*WORK INSTRUCTIONS*.
Render the lines between the one holding "Viewport: 1133px width, 745px height." and the one holding "[x=282, y=196]", inclusive, as a numbered list, skipping blank lines and leaving out the pictures.

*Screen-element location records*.
· · · · · · ·
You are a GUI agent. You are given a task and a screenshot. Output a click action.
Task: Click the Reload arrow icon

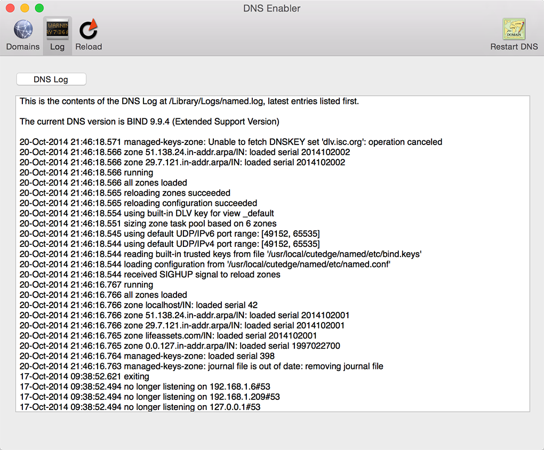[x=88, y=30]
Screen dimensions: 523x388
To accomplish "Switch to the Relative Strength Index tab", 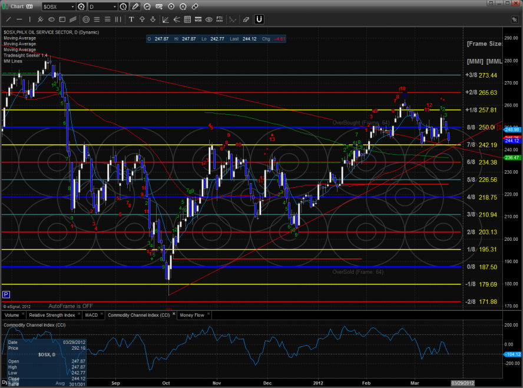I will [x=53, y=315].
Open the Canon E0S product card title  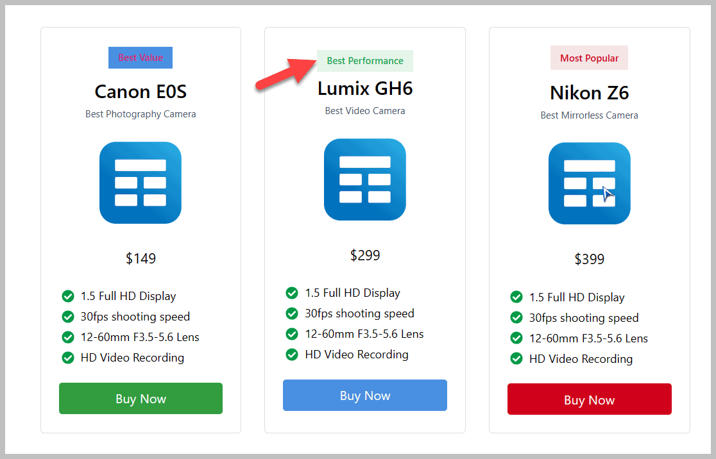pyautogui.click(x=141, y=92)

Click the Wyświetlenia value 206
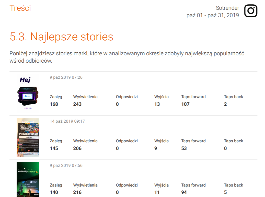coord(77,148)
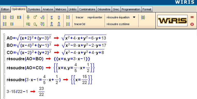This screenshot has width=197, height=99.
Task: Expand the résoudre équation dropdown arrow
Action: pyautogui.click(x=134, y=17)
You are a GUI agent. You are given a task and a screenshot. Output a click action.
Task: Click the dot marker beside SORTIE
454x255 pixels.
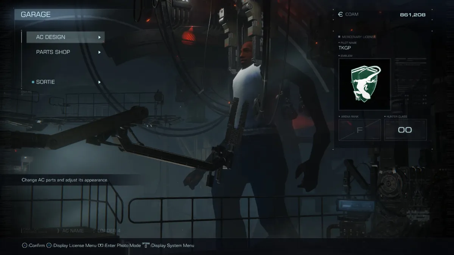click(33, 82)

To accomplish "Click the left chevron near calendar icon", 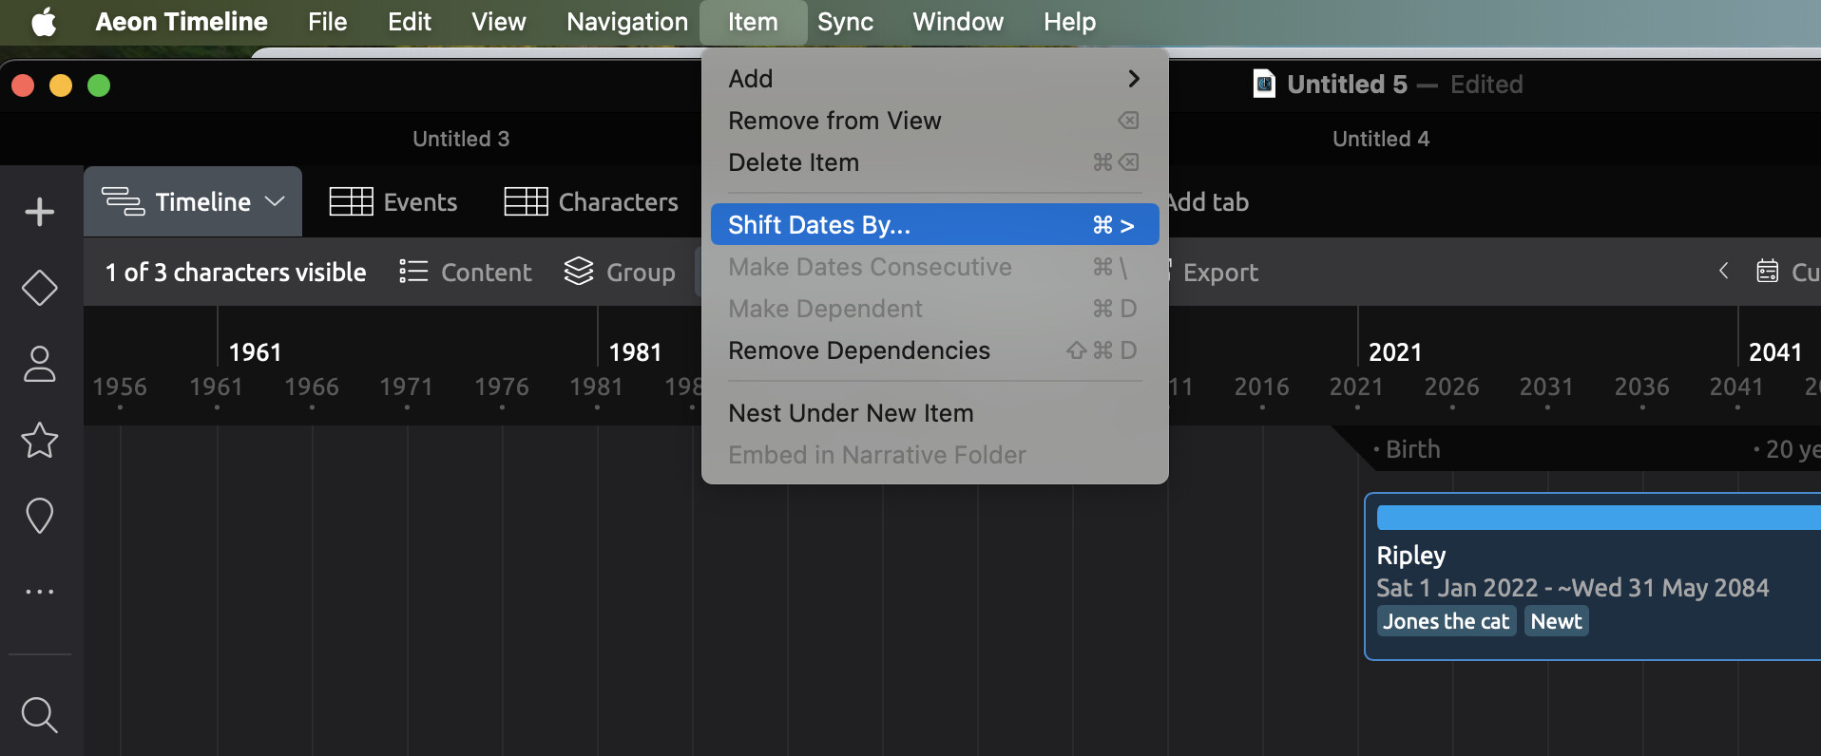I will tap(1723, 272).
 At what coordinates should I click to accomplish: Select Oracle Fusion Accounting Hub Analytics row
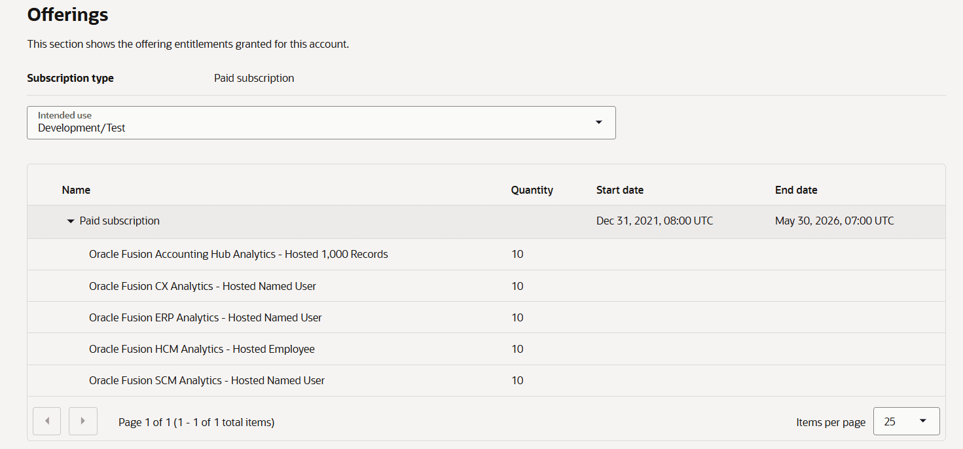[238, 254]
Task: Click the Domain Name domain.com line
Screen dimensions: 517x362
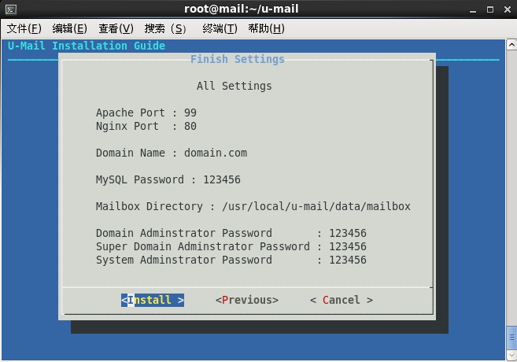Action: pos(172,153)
· · · · · · ·
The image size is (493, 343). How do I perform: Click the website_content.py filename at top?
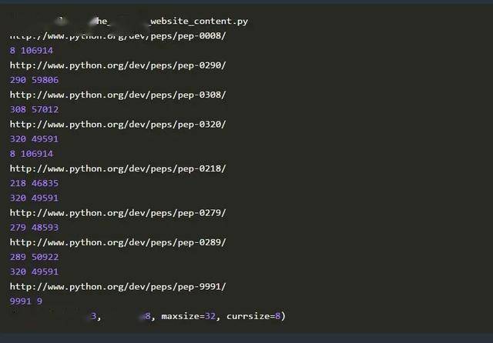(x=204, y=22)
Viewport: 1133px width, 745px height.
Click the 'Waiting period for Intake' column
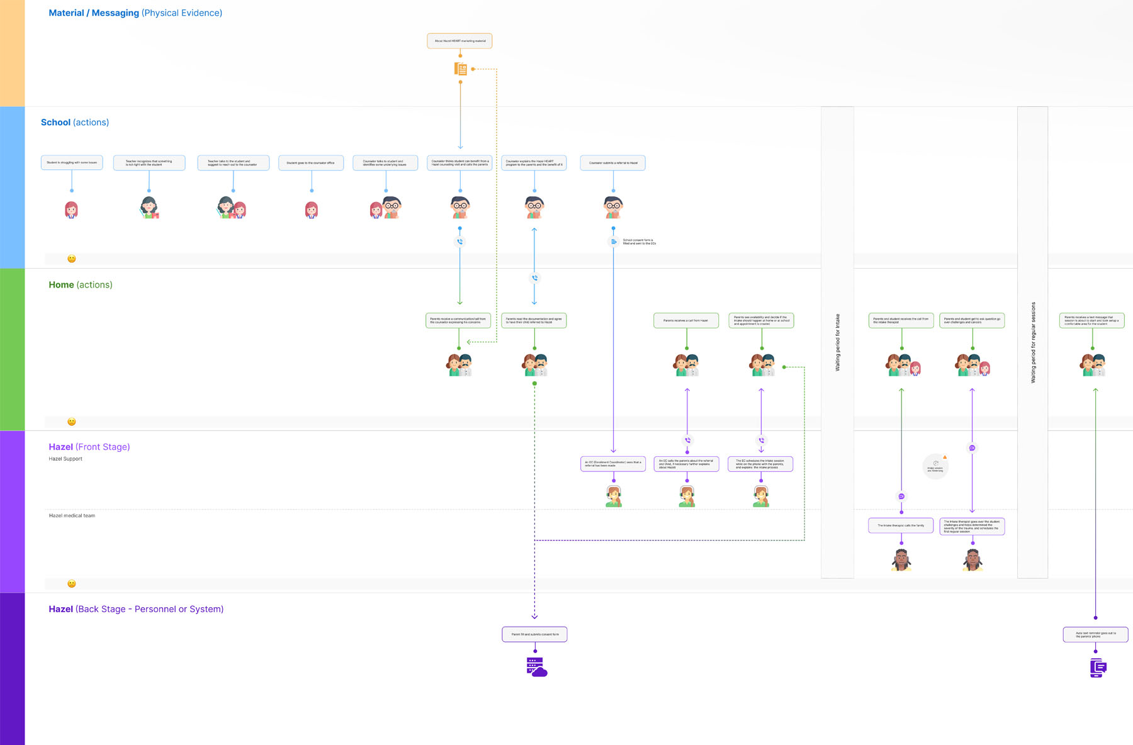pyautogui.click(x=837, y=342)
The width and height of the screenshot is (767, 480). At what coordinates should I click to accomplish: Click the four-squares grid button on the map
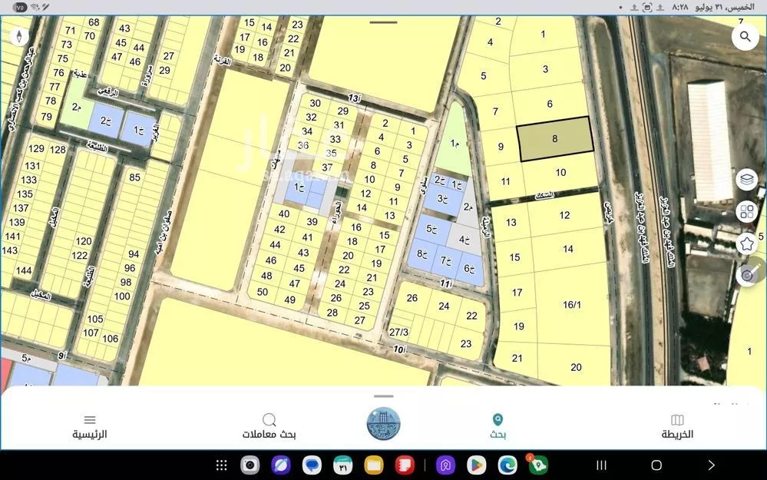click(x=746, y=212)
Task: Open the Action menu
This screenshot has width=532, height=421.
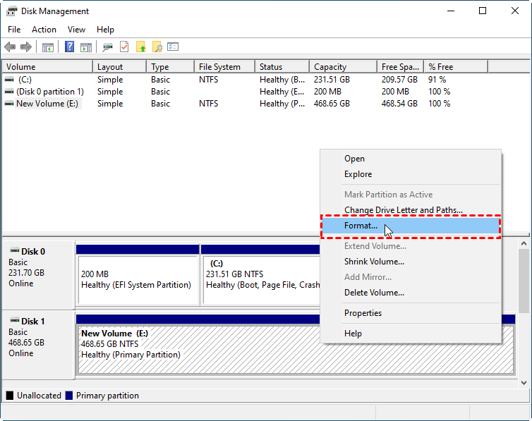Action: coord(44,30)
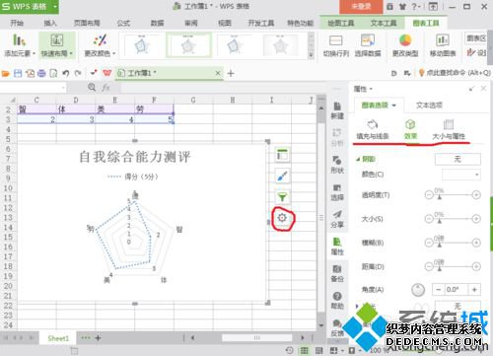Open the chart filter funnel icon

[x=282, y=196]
· · · · · · ·
*SOLVED EXERCISE*.
1. Viewport: 1133px width, 745px height.
2. Click the 'Waiting period for Intake' column
3. pyautogui.click(x=837, y=342)
4. The width and height of the screenshot is (767, 480). At what coordinates should I click to accomplish: Click the four-squares grid button on the map
5. click(x=746, y=212)
6. Task: Open the Action menu
7. This screenshot has width=532, height=421.
8. Action: coord(44,30)
9. Open the chart filter funnel icon
10. [x=282, y=196]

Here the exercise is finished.